**About this task**:
Records follow. Pull out every line that contains "logo".

** Data to use follows **

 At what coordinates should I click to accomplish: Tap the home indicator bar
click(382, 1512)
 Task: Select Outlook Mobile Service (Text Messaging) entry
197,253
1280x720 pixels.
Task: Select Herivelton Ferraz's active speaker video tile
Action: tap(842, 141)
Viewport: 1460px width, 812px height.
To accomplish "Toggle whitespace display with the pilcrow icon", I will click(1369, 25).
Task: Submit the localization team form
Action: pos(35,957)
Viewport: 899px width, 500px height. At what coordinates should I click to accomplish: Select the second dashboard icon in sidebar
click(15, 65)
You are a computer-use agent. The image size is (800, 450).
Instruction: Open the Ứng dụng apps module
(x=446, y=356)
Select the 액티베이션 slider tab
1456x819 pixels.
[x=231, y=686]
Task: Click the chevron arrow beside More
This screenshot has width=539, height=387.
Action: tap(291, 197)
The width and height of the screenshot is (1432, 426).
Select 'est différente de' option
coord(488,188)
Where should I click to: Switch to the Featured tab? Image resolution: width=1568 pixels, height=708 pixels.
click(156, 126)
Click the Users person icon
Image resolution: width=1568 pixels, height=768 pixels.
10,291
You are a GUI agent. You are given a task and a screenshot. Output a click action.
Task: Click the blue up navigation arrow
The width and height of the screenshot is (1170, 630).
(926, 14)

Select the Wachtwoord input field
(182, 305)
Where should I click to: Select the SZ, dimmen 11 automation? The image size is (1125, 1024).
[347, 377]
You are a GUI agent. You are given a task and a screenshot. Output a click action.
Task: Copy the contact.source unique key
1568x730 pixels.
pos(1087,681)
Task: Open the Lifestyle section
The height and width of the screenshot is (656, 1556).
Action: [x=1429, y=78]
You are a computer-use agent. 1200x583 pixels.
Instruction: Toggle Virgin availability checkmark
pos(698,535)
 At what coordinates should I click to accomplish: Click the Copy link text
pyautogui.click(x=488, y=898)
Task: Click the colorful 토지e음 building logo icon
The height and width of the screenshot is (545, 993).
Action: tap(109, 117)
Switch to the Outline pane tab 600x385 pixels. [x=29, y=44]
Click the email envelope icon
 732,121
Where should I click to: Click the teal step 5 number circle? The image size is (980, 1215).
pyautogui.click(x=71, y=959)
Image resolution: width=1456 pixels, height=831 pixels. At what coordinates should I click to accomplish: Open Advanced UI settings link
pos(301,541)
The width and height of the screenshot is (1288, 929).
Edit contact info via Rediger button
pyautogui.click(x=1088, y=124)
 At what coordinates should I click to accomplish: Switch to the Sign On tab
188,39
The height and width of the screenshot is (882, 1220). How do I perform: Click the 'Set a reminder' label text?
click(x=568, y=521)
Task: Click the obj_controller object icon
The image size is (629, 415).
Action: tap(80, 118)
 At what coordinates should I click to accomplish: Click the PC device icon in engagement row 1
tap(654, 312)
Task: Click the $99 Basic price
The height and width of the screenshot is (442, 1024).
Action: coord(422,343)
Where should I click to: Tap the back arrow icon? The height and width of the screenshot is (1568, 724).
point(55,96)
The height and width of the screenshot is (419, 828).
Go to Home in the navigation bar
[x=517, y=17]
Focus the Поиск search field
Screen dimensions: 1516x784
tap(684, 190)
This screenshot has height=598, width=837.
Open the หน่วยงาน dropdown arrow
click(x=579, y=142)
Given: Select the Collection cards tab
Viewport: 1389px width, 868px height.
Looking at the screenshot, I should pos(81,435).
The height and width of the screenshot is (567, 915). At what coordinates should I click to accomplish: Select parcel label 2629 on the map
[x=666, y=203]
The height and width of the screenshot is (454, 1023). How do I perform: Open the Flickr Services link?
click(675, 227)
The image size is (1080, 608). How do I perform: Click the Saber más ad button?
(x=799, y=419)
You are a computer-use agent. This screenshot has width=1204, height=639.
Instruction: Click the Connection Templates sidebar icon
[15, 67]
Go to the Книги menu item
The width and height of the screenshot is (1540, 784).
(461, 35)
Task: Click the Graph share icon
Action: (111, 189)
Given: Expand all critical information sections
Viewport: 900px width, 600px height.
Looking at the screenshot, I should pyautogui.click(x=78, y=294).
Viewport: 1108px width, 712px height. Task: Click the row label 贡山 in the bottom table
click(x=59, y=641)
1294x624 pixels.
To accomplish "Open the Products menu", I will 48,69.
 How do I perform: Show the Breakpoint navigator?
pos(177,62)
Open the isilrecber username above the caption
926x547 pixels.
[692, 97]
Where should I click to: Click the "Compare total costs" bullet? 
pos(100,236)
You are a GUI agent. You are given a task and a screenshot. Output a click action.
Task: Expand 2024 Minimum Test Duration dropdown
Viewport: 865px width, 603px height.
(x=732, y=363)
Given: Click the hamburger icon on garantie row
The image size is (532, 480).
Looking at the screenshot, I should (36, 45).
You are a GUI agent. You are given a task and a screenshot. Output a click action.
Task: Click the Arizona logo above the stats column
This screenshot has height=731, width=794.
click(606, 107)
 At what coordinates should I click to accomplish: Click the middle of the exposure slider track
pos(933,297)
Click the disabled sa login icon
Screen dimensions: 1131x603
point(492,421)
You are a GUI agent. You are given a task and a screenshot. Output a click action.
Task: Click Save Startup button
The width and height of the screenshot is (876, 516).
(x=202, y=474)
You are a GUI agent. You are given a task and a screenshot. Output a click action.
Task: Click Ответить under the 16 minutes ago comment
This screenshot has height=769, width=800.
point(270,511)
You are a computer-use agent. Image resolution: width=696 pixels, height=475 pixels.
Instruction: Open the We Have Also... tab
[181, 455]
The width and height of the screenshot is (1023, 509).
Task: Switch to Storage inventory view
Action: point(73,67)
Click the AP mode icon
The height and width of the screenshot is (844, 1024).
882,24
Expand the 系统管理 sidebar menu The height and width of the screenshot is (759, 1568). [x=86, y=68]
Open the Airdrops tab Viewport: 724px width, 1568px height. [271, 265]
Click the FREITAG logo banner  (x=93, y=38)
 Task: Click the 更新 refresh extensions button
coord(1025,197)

** End of Data to use **

**Answer section**:
Task: Click the colorful 토지e음 building logo icon
Task: Click the Arizona logo above the stats column
Click the FREITAG logo banner  (x=93, y=38)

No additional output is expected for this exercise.